Blom bestätigt die neue Interpretation der Vorkriegszeit: Der große Umbruch zur heutigen Moderne geschah schon damals, nicht erst nach 1918. Er gibt ein buntes und aufregendes Panorama der Zeit, eine Zusammenschau von Politik und Wirtschaft, Technik und Kultur, Sex und Neurosen. Das Problem bei einem solchen Panoptikum ist stets die innere Struktur. Bloms roter Faden ist vor allem die Zeitkrankheit Neurasthenie (Nervenschwäche); ihren Hauptgrund erblickt er in der Angst um die Männlichkeit.

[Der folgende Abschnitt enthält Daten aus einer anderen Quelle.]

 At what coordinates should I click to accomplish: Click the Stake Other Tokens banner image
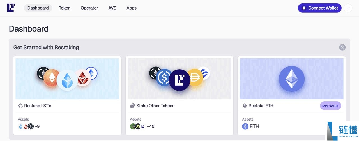[x=180, y=79]

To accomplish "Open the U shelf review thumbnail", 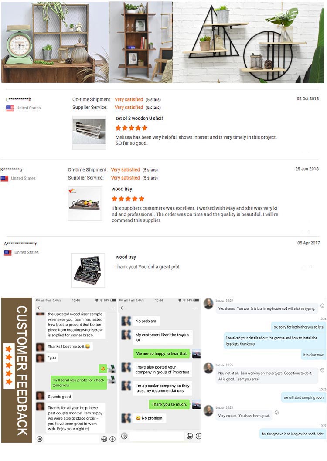I will pos(89,132).
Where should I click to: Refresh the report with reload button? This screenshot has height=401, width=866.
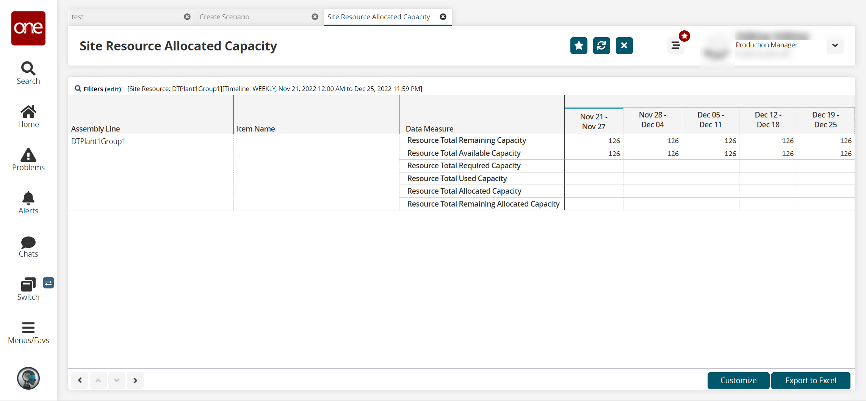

Vielen Fachleuten mag das abenteuerlich klingen; es hat jedoch eine Basis in Quellen jener Zeit. Aus Patientenakten der Nervenheilstätten kann man in der Tat den Eindruck gewinnen, das brennendste Problem damals seien weder Militarismus noch Sozialismus gewesen, sondern der „Onanismus“. Im Jahr 2000 wurde auf dem Neurasthenie-Symposium in Amsterdam deutlich, dass wohl die Deutschen an der Spitze derjenigen standen, die sich von der Neurasthenie befallen glaubten; bei Blom sind die Franzosen den Deutschen in ihren Ängsten sogar noch voraus. Und auch im Antisemi‧tismus.
Der Autor wagt sich in Bereiche, wo es wenig gesicherte Kausalitäten gibt, und über viele Einzelpunkte ließe sich streiten. Insgesamt ist das Buch mehr Reportage als Analyse, und es konzentriert sich mehr auf das Bizarre als auf das Typische. Aber es ist amüsant geschrieben und von Entdeckerlust inspiriert: ein Lesegenuss, wie geschaffen dazu, dieses zum Überdruss beackerte Geschichtsterrain wieder frisch und neu zu erleben.